*Work to complete*.
Copy out each line of the records below that contains the word "height".

*Records provided*.
[Begin]

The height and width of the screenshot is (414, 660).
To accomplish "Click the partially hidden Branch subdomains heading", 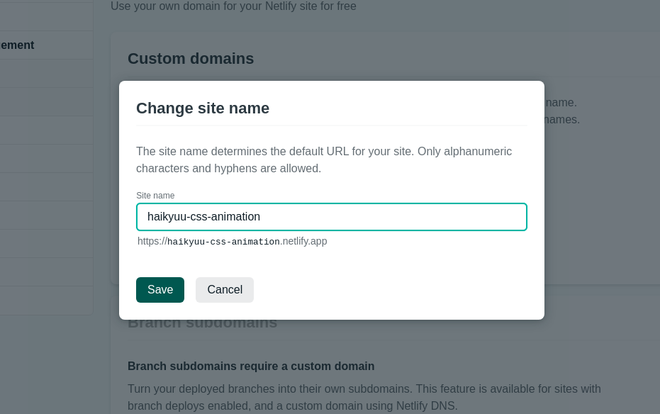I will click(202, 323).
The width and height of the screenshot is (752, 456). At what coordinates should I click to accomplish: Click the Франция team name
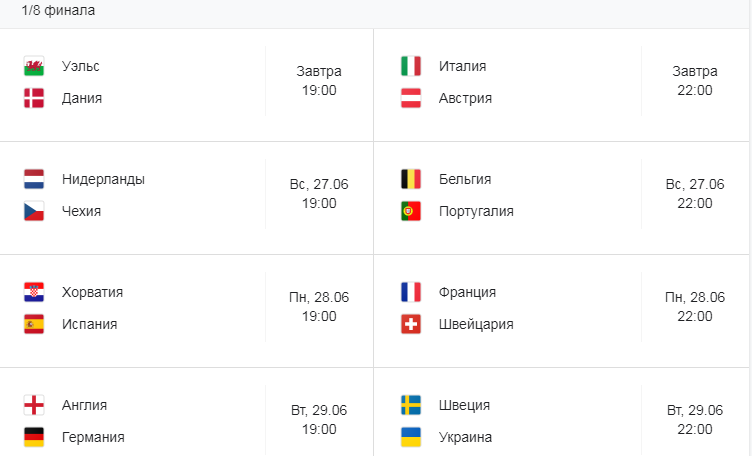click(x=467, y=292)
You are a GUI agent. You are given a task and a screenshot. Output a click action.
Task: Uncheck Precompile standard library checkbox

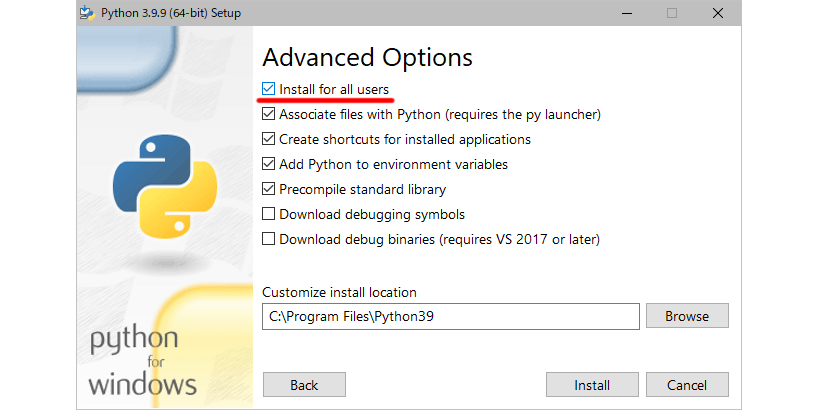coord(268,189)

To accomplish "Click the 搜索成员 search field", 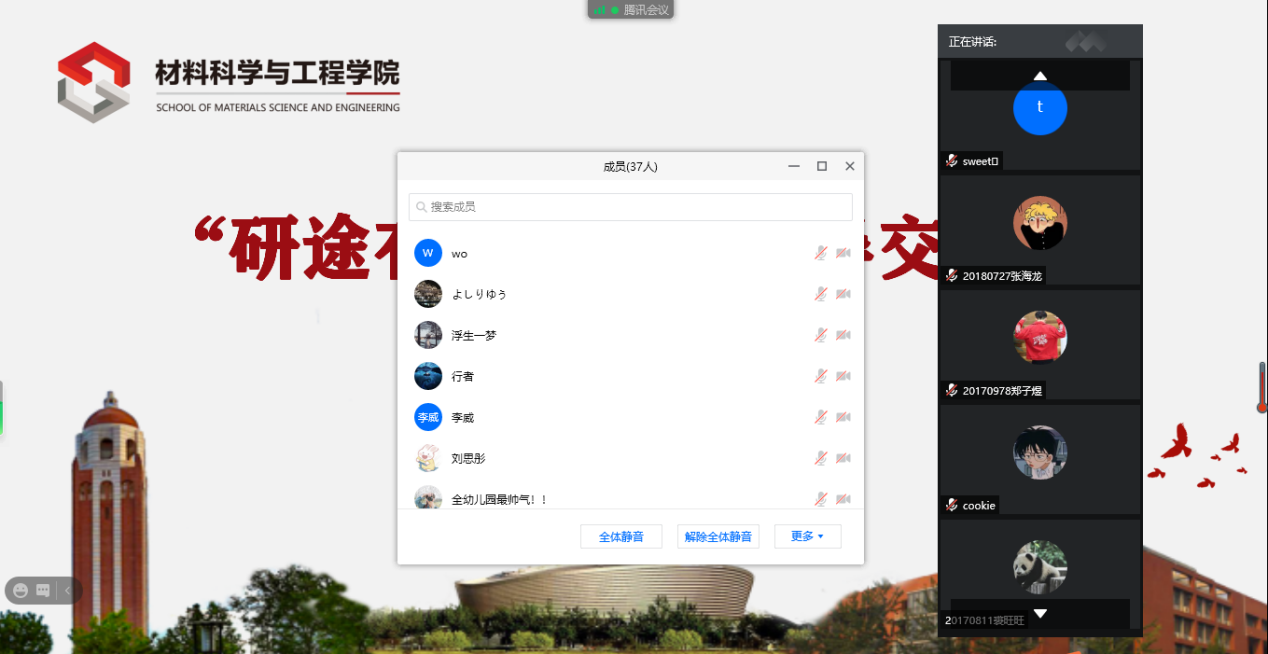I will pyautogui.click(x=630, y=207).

[End]

*Full output*.
The height and width of the screenshot is (414, 660).
The width and height of the screenshot is (752, 456). At what coordinates should I click to accomplish: Click the Франция team name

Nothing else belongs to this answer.